→ **DOCUMENT SEGMENT**

* Start *

The actual build command doesn’t have to be the GNU make command. In fact, any executable can be used as the build command, which could run our current python script to validate our WebVTT test files. As long as the executable returns a 0 on successful execution, it will count as a successful build to Travis CI; any other return value is considered a build failure.

My next step will be to work with the people developing the build system so that everything runs as desired. We should be able to commit and have Travis CI automatically build the commit and report if the build is valid. Speaking of reporting, Travis CI can also be set up to notify people of the results. Email or even IRC notifications can be sent after a build finishes, and the .travis.yml file can be modified to determine who is notified and the events the person/people are notified for.

A first look at CI – continuous integration

In OSD600, we’ve completed Release 0.1, consisting of creating a test suite for the upcoming WebVTT parser. With all of our test files landed in the main repository, the next release of 0.2 is, unsurprisingly, to create the actual WebVTT parser in C. At the moment, there are a few parsers available, but they’re either not perfect or not portable. The JavaScript parser we tested fails with a number of tests that should pass, perhaps due to being significantly outdated from the current WebVTT specification. The parser written using the WebKit rendering engine only functions for browsers that use WebKit, specifically Google Chrome and Safari. Our main aim is to create a C parser that is functionally complete, adheres to the specification, and is portable. However, there are numerous other tasks to be completed for Release 0.2, including fuzz tests and test suite maintenance.

The task I’m working on is to get a sort of quality control applied to our parser using something called CI – continuous integration. CI will help us automate the build and test process for the parser, which will save time and effort. Once someone commits code to a server, the code will trigger an immediate build to be completed after the commit.

* End *

→ **WHAT TO DO**
• A. Answer these from the continuous integration post, one line each:
(i) What return value must an executable give for Travis CI to count a build as successful?
(ii) For which browsers does the parser written with the WebKit rendering engine work?
(iii) In what language is the parser for Release 0.2 to be written?
• B. Summarize the continuous integration post in two sentences.
• C. Carry on the continuous integration post from its last sentence.
The listing after this point is separate material with no connection to the continuous integration post.

→ **DATA SEGMENT**
* Start *

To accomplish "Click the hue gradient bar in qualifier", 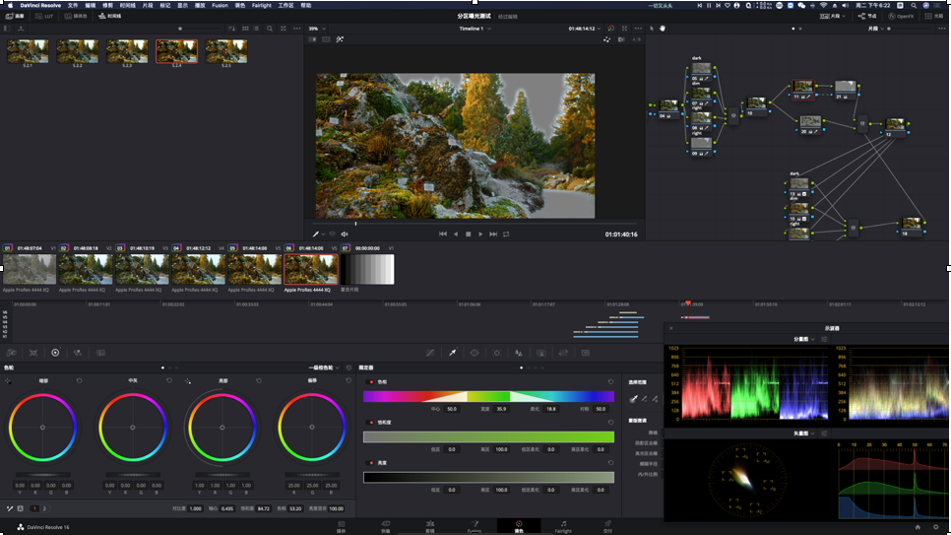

* End *

→ **RESPONSES TO THE TASKS**
• A.
(i) 0
(ii) Google Chrome and Safari
(iii) C

• B. After Release 0.1 produced a test suite, Release 0.2 in OSD600 aims to build a complete, specification-compliant, portable WebVTT parser in C, since the existing parsers are either imperfect or not portable. The writer's task is to set up continuous integration with Travis CI, which automatically builds each commit, treats a 0 return value from any build executable as success, and can send email or IRC notifications of the results.

• C.
The normal process for a developer would be to check out a piece of code from the main repository. Once it’s time to merge and push it in, the developer must first pull the latest change which would have inevitably occurred during development time, merge and test the build to see if anything is broken, and then finally push his or her code in with the latest change. The more time that passes between the developer’s initial work and the latest update, the more potential there is for an inefficient integration due to more and more changes being done on the code along the way. The integration may even become so bad that the developer may be wasting time trying to add his or her code compared to just pulling the latest code and starting fresh. CI aims to remedy this problem with automated integration, including automatic integration tests run on the server.

Wikipedia defines the main principles of continuous integration: http://en.wikipedia.org/wiki/Continuous_integration#Principles_of_continuous_integration

For our project, we’ll be using Travis CI, an open-source distributed build system that was designed to be used with GitHub projects. Adding our project to use Travis CI will automate building and testing our code after every commit, and it’s a good time to do so as we’ve just created our test suite and we are beginning to develop the parser that will make use of this test suite. The Travis CI website will allow us to view the process of current builds, the build history, and the status of other branches.

Baby’s first code review

We’re currently wrapping up Release 0.1 that consists of our initial test suite. Most/all of our test files have been landed into the main Seneca repository. However, before each of our test files were accepted into the main repo, we had to issue pull requests to the main repo holder (in this case, our instructor David Humphrey) and have our code reviewed. When you’re doing the introductory programming courses, group work is usually a no-no as each individual needs to build up a certain amount of skill. But once you get into large scale projects where group work is a necessity, I guess it’s imperative that no one makes a mistake or bogs down the main program with inefficient code.

GitHub provides a lot of features to aid the code review process. Comments can be added to a pull request, and you can even comment on a specific line of a file. The pull request is also updated with commits of the repository to be pulled, which allows easy discussion of the code and a history of how the code was influenced. Not only that, but code reviews look like a great way to discuss ideas with others and possibly create new approaches to major problems. For example, there was some discussion on a few pull requests regarding a standardized format for comments/metadata. We had agreed to include at least 4 key points of information, but I believe it was up to the test creator to determine how those pieces of information were worded.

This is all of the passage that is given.